The key differentiation that Jesus made between the sheep and the goats was that one group ministered to his needs and the other did not. The sheep had done what Jesus expected of them, but were most likely unaware of it because it had not been an intentional effort on their part, but rather the divine influence of the Holy Spirit on their hearts that caused them to act the way they did.
Paul summarized all of his doctrine related to salvation in his letter to the Romans. In this letter, Paul emphasized the importance of faith (Romans 4:1-5:11), but he also made it clear that it takes an act of the will to overcome the effects of sin in our lives (Romans 6:13). In order to clarify the difference between works of the flesh, the things we choose to do based on our own desires and preferences, and acts of faith, Paul said:
Now to the one who works, his wages are not counted as a gift but as his due. And to the one who does not work but believes in him who justifies the ungodly, his faith is counted as righteousness, just as David also speaks of the blessing of the one to whom God counts righteousness apart from works:
“Blessed are those whose lawless deeds are forgiven,
and whose sins are covered;
blessed is the man against whom the Lord will not count his sin.” (Romans 4:4-8)
The main point that Paul made in this passage was that God counts righteousness apart from works.
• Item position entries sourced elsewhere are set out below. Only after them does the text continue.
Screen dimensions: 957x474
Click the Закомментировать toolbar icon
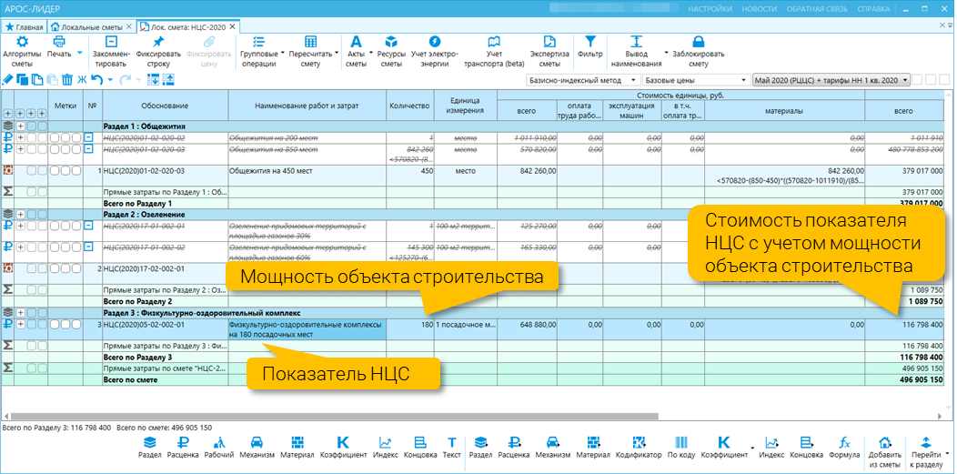click(x=111, y=42)
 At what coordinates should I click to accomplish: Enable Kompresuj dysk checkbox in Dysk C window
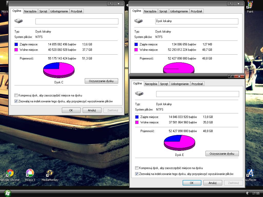point(16,95)
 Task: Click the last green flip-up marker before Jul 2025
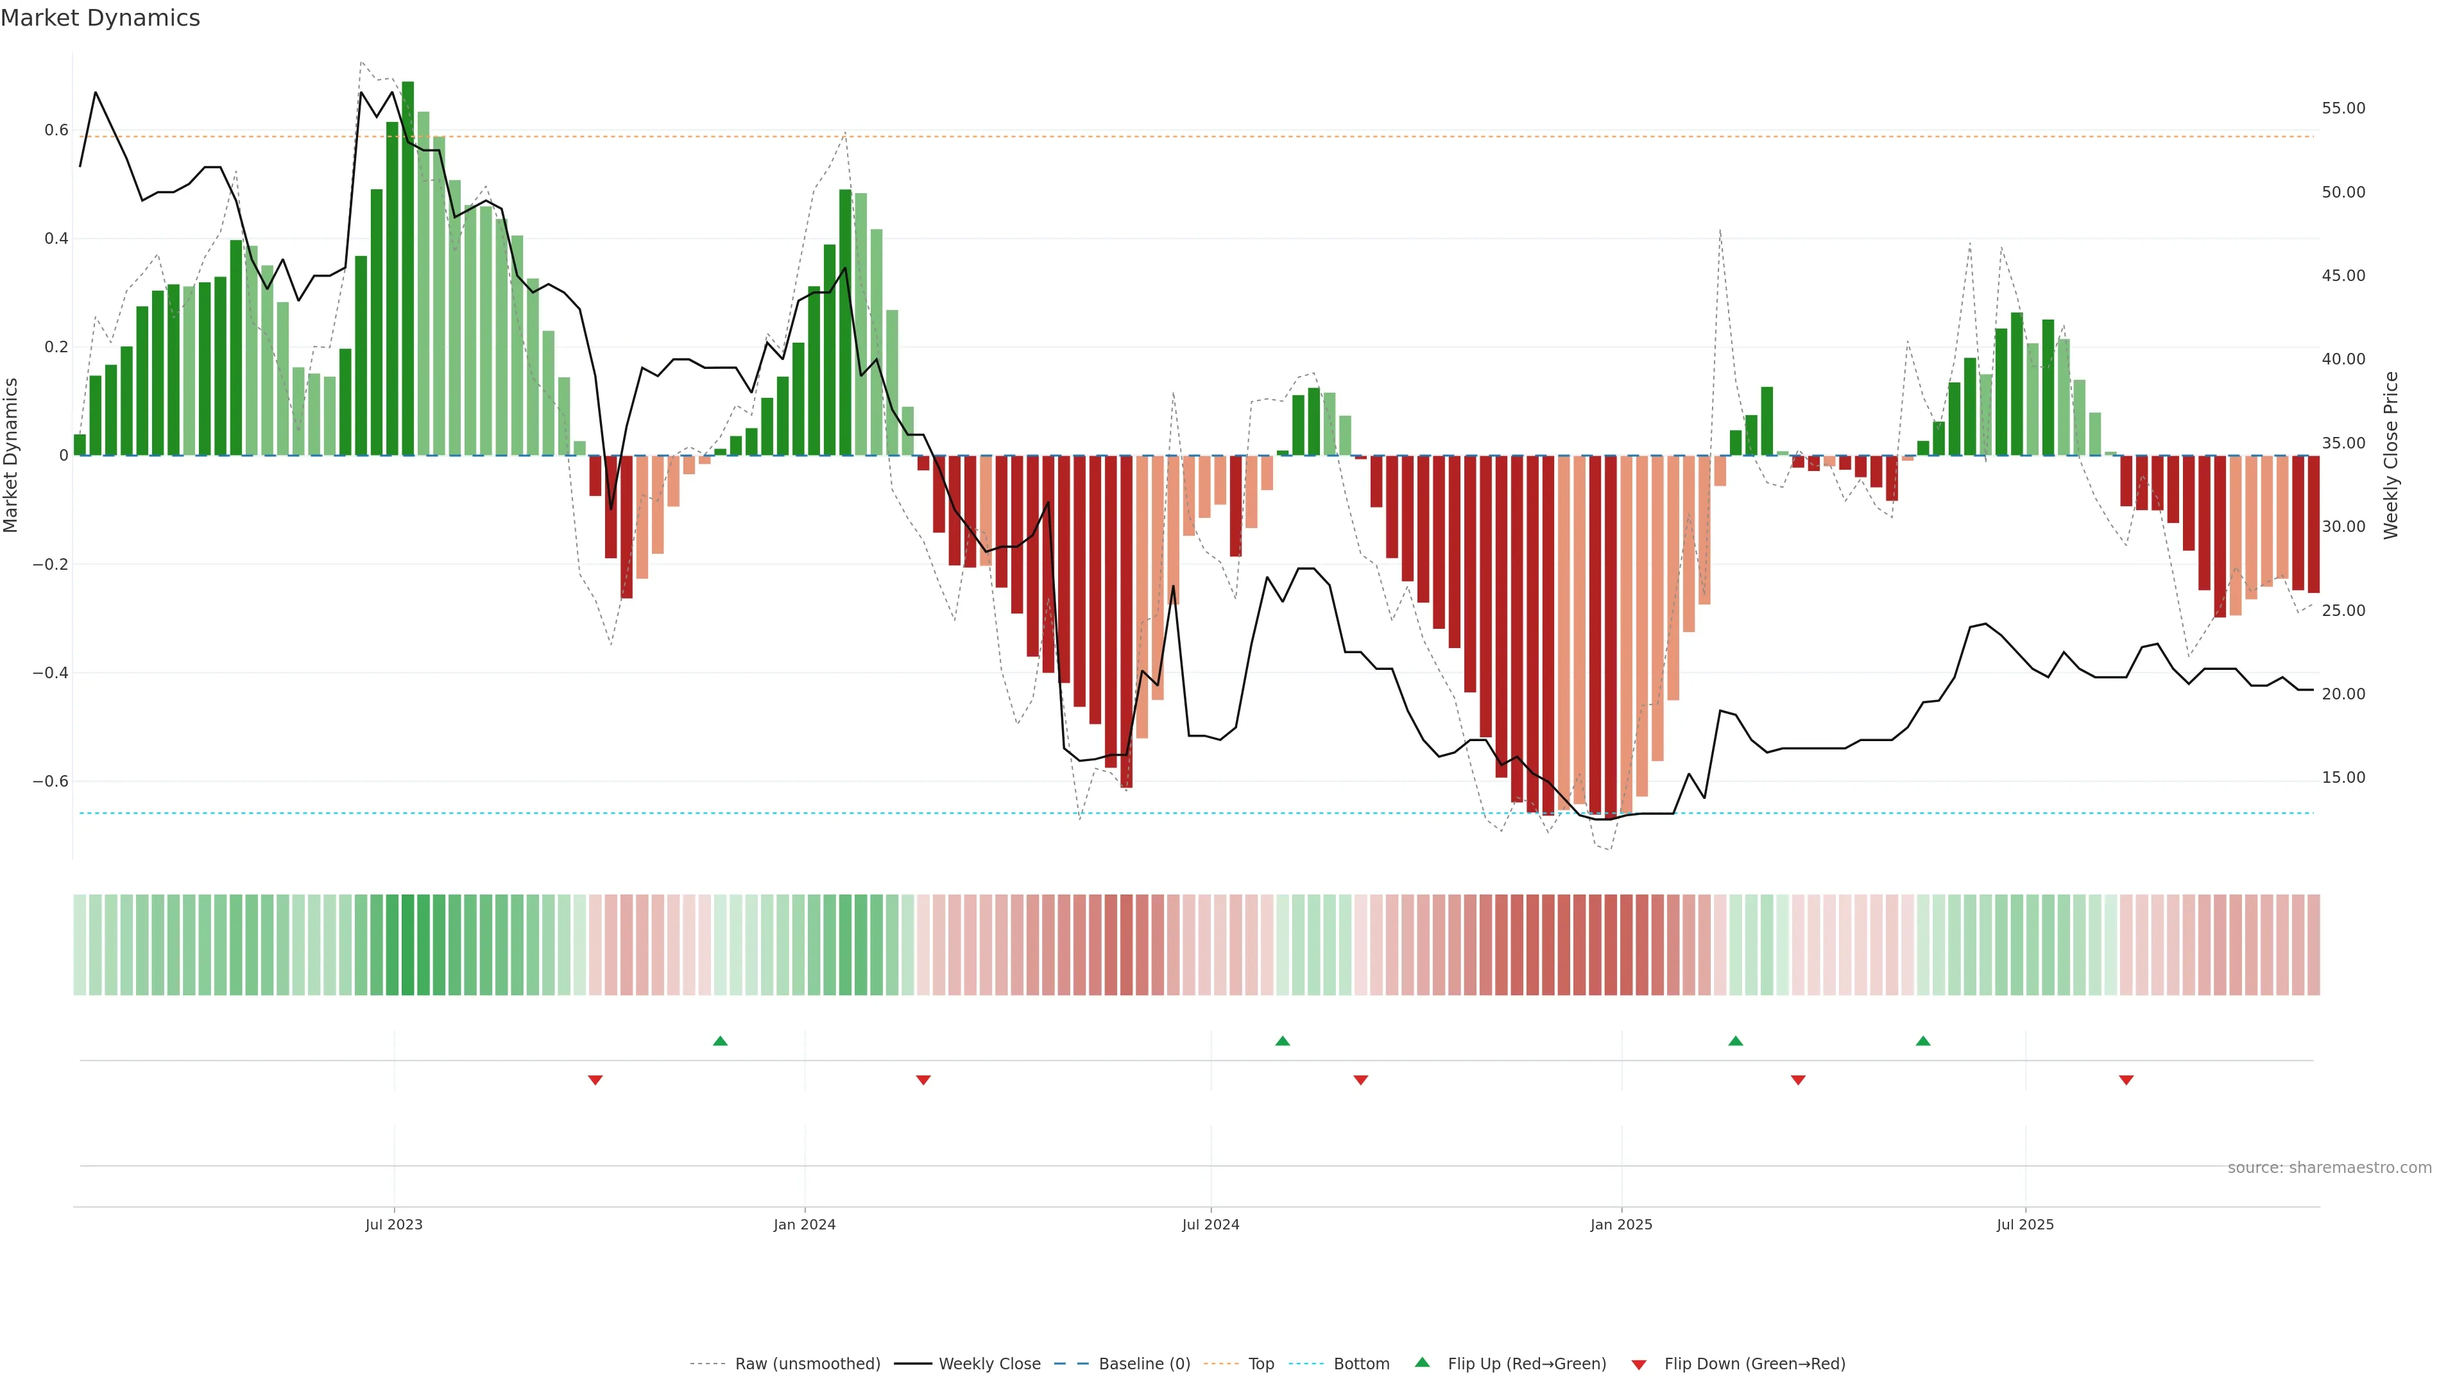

Therefore, it isn’t necessary for us to do anything to be saved. But, Paul went on to explain that life in the Spirit involves being mentally disposed toward doing the things that God wants us to (Romans 8:5-6). In his conclusion, Paul identified the uniting principle associated with being saved and the final judgment that Jesus described in Matthew 25:31-46. Paul said, “Owe no one anything, except to love each other, for the one who loves another has fulfilled the law. For the commandments, ‘You shall not commit adultery, You shall not murder, You shall not steal, You shall not covet,’ and any other commandment, are summed up in this word: “You shall love your neighbor as yourself.” Love does no wrong to a neighbor; therefore love is the fulfilling of the law” (Romans 13:8-10).